The word “whipsaw” -- that old favorite of financial pundits in volatile times -- hardly does it justice.

After opening to one of the most brutal waves of selling in years on Friday, Asian stock markets bounced suddenly off their lows in a move that left investors grasping for explanations. The rally was most extreme in Australia, where the benchmark index swung from an 8.1% loss to a 4.4% gain, and quickly spread to everything from Indian stocks to the Chinese yuan. S&P 500 futures rose after the index dropped yesterday by the most since the Black Monday crash in 1987.

Here’s what some investors and strategists are saying about the move:

Position Unwinds
“For the first time since the Lehman shock, the risks of a serious global economic deterioration have become a real concern, and this is spurring the unwinding of positions that had built up over the past 10 years all at once,” said Takafumi Yamawaki, head of local rates and FX research at JPMorgan Securities Japan. “As such unwinding happened all at once as liquidity is dwindling, the moves in markets lack coherence. But the unwinding of positions isn’t necessarily all about selling. Treasuries are good example. Futures-driven volatility amid such an environment has made price actions incoherent.”

Australian Cheer
“I think there is a lot of bargain hunting -- which would be expected after 25-30% falls in markets. But it’s a bit hard to pinpoint the precise trigger,” said Shane Oliver at AMP Capital. News of a deal between Treasury Secretary Steven Mnuchin and House Speaker Nancy Pelosi on U.S. stimulus “may have helped, along with broad-based intervention by central banks in money markets. And in Australia the Prime Minister saying schools and universities will stay open and public transport kept running may have helped.”

Technical Rebound
“A shift in sentiment could be due to a technical rebound after oversold conditions globally,” said Corrina Xiao, a fund manager at Allianz Global Investors. “Enlarged trading volume in markets shows that investors are diverging about the outlook, and there may be some bottom fishing investors who think the market has over-reacted. But how long the rebound can sustain remains to be seen.”

Lunch Break
“Reversal of the Dow futures during the lunch break is a good signal for the Asian markets,” said Banny Lam, managing director at Ceb International International Corp Ltd. “The whole market is very oversold anyway, so people are very sensitive to good indicators. For Hong Kong, we are seeing bottom fishing of some large caps like HSBC.”

Catching the Algos
“Everyone is short huge or well underpositioned and investors are now trying to catch up with the algorithms,” said Stephen Innes, chief Asia market strategist at Axicorp. “The market remains in peril’s path awaiting the health-care/fiscal package that House Speaker Nancy Pelosi and Treasury Secretary Mnuchin are working together on.
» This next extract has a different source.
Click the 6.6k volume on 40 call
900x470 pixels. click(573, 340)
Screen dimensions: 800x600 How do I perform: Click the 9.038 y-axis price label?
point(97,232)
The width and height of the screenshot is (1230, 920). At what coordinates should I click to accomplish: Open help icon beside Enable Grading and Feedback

A vote is likely on Friday. Measures could include unemployment benefits and free virus testing, which will hopefully see the markets turn more favorably into the weekend.”

Vaccine Out of Canada?
Medical experts have cautioned that a coronavirus vaccine could take well over a year to produce, and even then there’s no guarantee of success. Still, news that a Canadian company may have the early stages of a potential vaccine against Covid-19 was making the rounds midday Friday, according to Khiem Do, head of greater China investments at Baring Asset Management (Asia) Ltd., and Vishnu Varathan, head of economics and strategy at Mizuho Bank Ltd. in Singapore.

Varathan pointed to Quebec-based Medicago, which announced Thursday that it has produced a “virus-like particle” of Covid-19, the first step in developing a vaccine. The company expects to initiate human trials of the vaccine by July or August, according to a release.